Recorded data
---
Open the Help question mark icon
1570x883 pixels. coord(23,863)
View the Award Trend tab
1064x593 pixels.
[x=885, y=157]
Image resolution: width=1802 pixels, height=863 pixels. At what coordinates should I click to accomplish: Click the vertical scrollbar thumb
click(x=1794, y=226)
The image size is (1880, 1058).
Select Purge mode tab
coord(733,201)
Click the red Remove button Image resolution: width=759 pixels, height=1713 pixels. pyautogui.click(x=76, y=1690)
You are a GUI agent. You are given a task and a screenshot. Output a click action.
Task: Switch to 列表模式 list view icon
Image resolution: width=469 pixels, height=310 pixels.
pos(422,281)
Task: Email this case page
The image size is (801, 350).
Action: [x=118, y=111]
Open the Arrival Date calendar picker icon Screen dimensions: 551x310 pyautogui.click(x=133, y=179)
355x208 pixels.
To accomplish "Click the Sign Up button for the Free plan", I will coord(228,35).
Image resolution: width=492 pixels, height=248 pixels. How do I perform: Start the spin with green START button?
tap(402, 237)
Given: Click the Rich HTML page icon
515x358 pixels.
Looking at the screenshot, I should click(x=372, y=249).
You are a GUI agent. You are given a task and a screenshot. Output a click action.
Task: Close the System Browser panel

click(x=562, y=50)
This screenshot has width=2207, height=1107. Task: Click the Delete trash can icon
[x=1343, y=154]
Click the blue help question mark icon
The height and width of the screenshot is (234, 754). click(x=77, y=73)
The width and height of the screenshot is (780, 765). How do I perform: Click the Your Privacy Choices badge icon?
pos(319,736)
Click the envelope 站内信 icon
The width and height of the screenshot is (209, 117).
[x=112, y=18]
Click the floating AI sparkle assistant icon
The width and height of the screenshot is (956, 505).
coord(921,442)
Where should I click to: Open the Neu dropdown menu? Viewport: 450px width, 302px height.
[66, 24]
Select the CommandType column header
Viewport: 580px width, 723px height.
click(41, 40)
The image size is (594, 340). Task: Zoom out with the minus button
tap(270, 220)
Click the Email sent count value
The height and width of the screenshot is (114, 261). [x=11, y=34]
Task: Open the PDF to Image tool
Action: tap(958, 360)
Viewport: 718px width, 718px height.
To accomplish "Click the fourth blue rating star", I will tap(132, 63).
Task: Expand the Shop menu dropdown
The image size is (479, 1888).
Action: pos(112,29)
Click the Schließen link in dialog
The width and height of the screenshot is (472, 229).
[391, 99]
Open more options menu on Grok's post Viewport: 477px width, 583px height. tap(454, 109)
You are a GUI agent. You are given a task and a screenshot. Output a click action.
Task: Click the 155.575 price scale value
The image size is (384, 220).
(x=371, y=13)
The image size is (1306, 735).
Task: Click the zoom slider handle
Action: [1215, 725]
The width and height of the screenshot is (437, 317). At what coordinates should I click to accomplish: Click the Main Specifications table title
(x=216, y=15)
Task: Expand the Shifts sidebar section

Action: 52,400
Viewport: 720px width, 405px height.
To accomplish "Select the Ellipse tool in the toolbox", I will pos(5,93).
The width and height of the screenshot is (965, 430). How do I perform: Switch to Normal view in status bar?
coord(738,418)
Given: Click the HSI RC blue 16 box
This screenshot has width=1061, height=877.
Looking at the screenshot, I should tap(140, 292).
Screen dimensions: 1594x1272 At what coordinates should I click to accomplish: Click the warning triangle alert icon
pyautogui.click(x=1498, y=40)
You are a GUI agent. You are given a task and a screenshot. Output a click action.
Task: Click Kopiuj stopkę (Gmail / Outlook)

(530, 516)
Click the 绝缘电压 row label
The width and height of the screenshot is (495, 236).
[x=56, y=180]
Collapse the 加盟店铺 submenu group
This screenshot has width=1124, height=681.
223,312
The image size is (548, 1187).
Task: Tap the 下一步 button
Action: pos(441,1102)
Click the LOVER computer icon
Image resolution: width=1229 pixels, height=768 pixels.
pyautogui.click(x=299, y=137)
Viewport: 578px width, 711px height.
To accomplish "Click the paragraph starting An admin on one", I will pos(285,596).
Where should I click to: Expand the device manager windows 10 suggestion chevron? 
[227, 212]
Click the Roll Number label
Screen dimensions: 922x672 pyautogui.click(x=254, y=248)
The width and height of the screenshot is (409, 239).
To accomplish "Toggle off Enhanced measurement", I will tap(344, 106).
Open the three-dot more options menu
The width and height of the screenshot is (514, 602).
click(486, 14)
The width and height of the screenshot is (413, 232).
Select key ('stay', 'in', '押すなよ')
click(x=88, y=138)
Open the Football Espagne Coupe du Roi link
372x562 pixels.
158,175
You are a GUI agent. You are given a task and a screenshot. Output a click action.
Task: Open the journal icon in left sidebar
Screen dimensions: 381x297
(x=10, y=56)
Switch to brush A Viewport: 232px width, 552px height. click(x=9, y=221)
---
Put the lines of the records above into a Markdown table with the columns "Row" and "Line", numbering each row and leaving out blank lines.

| Row | Line |
|---|---|
| 1 | Open the Help question mark icon |
| 2 | 1570x883 pixels. coord(23,863) |
| 3 | View the Award Trend tab |
| 4 | 1064x593 pixels. |
| 5 | [x=885, y=157] |
| 6 | Image resolution: width=1802 pixels, height=863 pixels. At what coordinates should I click to accomplish: Click the vertical scrollbar thumb |
| 7 | click(x=1794, y=226) |
| 8 | The image size is (1880, 1058). |
| 9 | Select Purge mode tab |
| 10 | coord(733,201) |
| 11 | Click the red Remove button Image resolution: width=759 pixels, height=1713 pixels. pyautogui.click(x=76, y=1690) |
| 12 | You are a GUI agent. You are given a task and a screenshot. Output a click action. |
| 13 | Task: Switch to 列表模式 list view icon |
| 14 | Image resolution: width=469 pixels, height=310 pixels. |
| 15 | pos(422,281) |
| 16 | Task: Email this case page |
| 17 | The image size is (801, 350). |
| 18 | Action: [x=118, y=111] |
| 19 | Open the Arrival Date calendar picker icon Screen dimensions: 551x310 pyautogui.click(x=133, y=179) |
| 20 | 355x208 pixels. |
| 21 | To accomplish "Click the Sign Up button for the Free plan", I will coord(228,35). |
| 22 | Image resolution: width=492 pixels, height=248 pixels. How do I perform: Start the spin with green START button? |
| 23 | tap(402, 237) |
| 24 | Given: Click the Rich HTML page icon |
| 25 | 515x358 pixels. |
| 26 | Looking at the screenshot, I should click(x=372, y=249). |
| 27 | You are a GUI agent. You are given a task and a screenshot. Output a click action. |
| 28 | Task: Close the System Browser panel |
| 29 | click(x=562, y=50) |
| 30 | This screenshot has width=2207, height=1107. Task: Click the Delete trash can icon |
| 31 | [x=1343, y=154] |
| 32 | Click the blue help question mark icon |
| 33 | The height and width of the screenshot is (234, 754). click(x=77, y=73) |
| 34 | The width and height of the screenshot is (780, 765). How do I perform: Click the Your Privacy Choices badge icon? |
| 35 | pos(319,736) |
| 36 | Click the envelope 站内信 icon |
| 37 | The width and height of the screenshot is (209, 117). |
| 38 | [x=112, y=18] |
| 39 | Click the floating AI sparkle assistant icon |
| 40 | The width and height of the screenshot is (956, 505). |
| 41 | coord(921,442) |
| 42 | Where should I click to: Open the Neu dropdown menu? Viewport: 450px width, 302px height. |
| 43 | [66, 24] |
| 44 | Select the CommandType column header |
| 45 | Viewport: 580px width, 723px height. |
| 46 | click(41, 40) |
| 47 | The image size is (594, 340). Task: Zoom out with the minus button |
| 48 | tap(270, 220) |
| 49 | Click the Email sent count value |
| 50 | The height and width of the screenshot is (114, 261). [x=11, y=34] |
| 51 | Task: Open the PDF to Image tool |
| 52 | Action: tap(958, 360) |
| 53 | Viewport: 718px width, 718px height. |
| 54 | To accomplish "Click the fourth blue rating star", I will tap(132, 63). |
| 55 | Task: Expand the Shop menu dropdown |
| 56 | The image size is (479, 1888). |
| 57 | Action: pos(112,29) |
| 58 | Click the Schließen link in dialog |
| 59 | The width and height of the screenshot is (472, 229). |
| 60 | [391, 99] |
| 61 | Open more options menu on Grok's post Viewport: 477px width, 583px height. tap(454, 109) |
| 62 | You are a GUI agent. You are given a task and a screenshot. Output a click action. |
| 63 | Task: Click the 155.575 price scale value |
| 64 | The image size is (384, 220). |
| 65 | (x=371, y=13) |
| 66 | The image size is (1306, 735). |
| 67 | Task: Click the zoom slider handle |
| 68 | Action: [1215, 725] |
| 69 | The width and height of the screenshot is (437, 317). At what coordinates should I click to accomplish: Click the Main Specifications table title |
| 70 | (x=216, y=15) |
| 71 | Task: Expand the Shifts sidebar section |
| 72 | Action: 52,400 |
| 73 | Viewport: 720px width, 405px height. |
| 74 | To accomplish "Select the Ellipse tool in the toolbox", I will pos(5,93). |
| 75 | The width and height of the screenshot is (965, 430). How do I perform: Switch to Normal view in status bar? |
| 76 | coord(738,418) |
| 77 | Given: Click the HSI RC blue 16 box |
| 78 | This screenshot has width=1061, height=877. |
| 79 | Looking at the screenshot, I should tap(140, 292). |
| 80 | Screen dimensions: 1594x1272 At what coordinates should I click to accomplish: Click the warning triangle alert icon |
| 81 | pyautogui.click(x=1498, y=40) |
| 82 | You are a GUI agent. You are given a task and a screenshot. Output a click action. |
| 83 | Task: Click Kopiuj stopkę (Gmail / Outlook) |
| 84 | (530, 516) |
| 85 | Click the 绝缘电压 row label |
| 86 | The width and height of the screenshot is (495, 236). |
| 87 | [x=56, y=180] |
| 88 | Collapse the 加盟店铺 submenu group |
| 89 | This screenshot has width=1124, height=681. |
| 90 | 223,312 |
| 91 | The image size is (548, 1187). |
| 92 | Task: Tap the 下一步 button |
| 93 | Action: pos(441,1102) |
| 94 | Click the LOVER computer icon |
| 95 | Image resolution: width=1229 pixels, height=768 pixels. |
| 96 | pyautogui.click(x=299, y=137) |
| 97 | Viewport: 578px width, 711px height. |
| 98 | To accomplish "Click the paragraph starting An admin on one", I will pos(285,596). |
| 99 | Where should I click to: Expand the device manager windows 10 suggestion chevron?  |
| 100 | [227, 212] |
| 101 | Click the Roll Number label |
| 102 | Screen dimensions: 922x672 pyautogui.click(x=254, y=248) |
| 103 | The width and height of the screenshot is (409, 239). |
| 104 | To accomplish "Toggle off Enhanced measurement", I will tap(344, 106). |
| 105 | Open the three-dot more options menu |
| 106 | The width and height of the screenshot is (514, 602). |
| 107 | click(486, 14) |
| 108 | The width and height of the screenshot is (413, 232). |
| 109 | Select key ('stay', 'in', '押すなよ') |
| 110 | click(x=88, y=138) |
| 111 | Open the Football Espagne Coupe du Roi link |
| 112 | 372x562 pixels. |
| 113 | 158,175 |
| 114 | You are a GUI agent. You are given a task and a screenshot. Output a click action. |
| 115 | Task: Open the journal icon in left sidebar |
| 116 | Screen dimensions: 381x297 |
| 117 | (x=10, y=56) |
| 118 | Switch to brush A Viewport: 232px width, 552px height. click(x=9, y=221) |